EGU2020-2896
https://doi.org/10.5194/egusphere-egu2020-2896
EGU General Assembly 2020
© Author(s) 2020. This work is distributed under
the Creative Commons Attribution 4.0 License.

Image Inpainting techniques for void filling in glaciological remote sensing products

Thorsten Seehaus1, Bänsch Eberhard2, McNabb Robert3, and Braun Matthias1
Thorsten Seehaus et al.
  • 1Institute of Geography, Friedrich-Alexander University Erlangen-Nürnberg, Germany
  • 2Department of Mathematics, Friedrich-Alexander University Erlangen-Nürnberg, Germany
  • 3Department of Geosciences, University of Oslo, Norway

Remote sensing offers the possibility to efficiently monitor glacier changes on large scales and in remote regions. Glacier surface elevation changes and surface velocities can be derived automatically from satellite acquisitions and provide information on the evaluation of glacier dynamics and mass balance. However, the obtained data sets are often affected by voids due to various issues depending on the imaging technique (SAR, optical). Those missing data on the one hand lead to uncertainties in the quantification of glacier changes, on the other hand can limit the assimilation of the data sets in glacier models.

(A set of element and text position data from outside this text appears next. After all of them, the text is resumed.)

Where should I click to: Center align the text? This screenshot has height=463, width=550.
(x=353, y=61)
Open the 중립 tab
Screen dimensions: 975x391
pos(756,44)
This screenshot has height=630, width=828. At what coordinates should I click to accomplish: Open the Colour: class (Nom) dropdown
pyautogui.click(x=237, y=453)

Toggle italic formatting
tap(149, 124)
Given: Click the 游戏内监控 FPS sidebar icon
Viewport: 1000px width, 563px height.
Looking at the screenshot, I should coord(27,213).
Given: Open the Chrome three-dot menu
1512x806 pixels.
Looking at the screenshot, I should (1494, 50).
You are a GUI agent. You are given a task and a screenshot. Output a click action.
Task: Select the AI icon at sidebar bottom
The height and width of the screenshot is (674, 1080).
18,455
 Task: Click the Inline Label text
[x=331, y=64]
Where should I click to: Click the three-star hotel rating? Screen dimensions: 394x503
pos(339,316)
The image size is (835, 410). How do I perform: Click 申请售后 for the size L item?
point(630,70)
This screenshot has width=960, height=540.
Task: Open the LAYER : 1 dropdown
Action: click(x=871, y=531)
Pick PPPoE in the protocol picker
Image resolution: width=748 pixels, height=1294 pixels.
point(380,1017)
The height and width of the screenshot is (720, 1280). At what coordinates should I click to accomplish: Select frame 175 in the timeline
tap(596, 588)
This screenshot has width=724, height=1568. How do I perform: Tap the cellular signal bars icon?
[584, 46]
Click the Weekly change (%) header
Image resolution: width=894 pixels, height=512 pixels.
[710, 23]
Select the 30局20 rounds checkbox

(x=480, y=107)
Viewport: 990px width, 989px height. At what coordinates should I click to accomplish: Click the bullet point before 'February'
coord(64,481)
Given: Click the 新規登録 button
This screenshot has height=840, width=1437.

Inpainting techniques were developed to remove distortions from photographs or for retouch purposes. In this study, suitable Inpainting techniques are applied on glaciological remote sensing products and evaluated in comparison with previous attempts.

For Glacier Bay Alaska, a nearly complete coverage of a glacier area of ~6000 km² by surface elevation change information exists. Artificial voids were generated and filled by using different Inpainting techniques and parameter. The inpainted data sets are evaluated in comparison to the original data set.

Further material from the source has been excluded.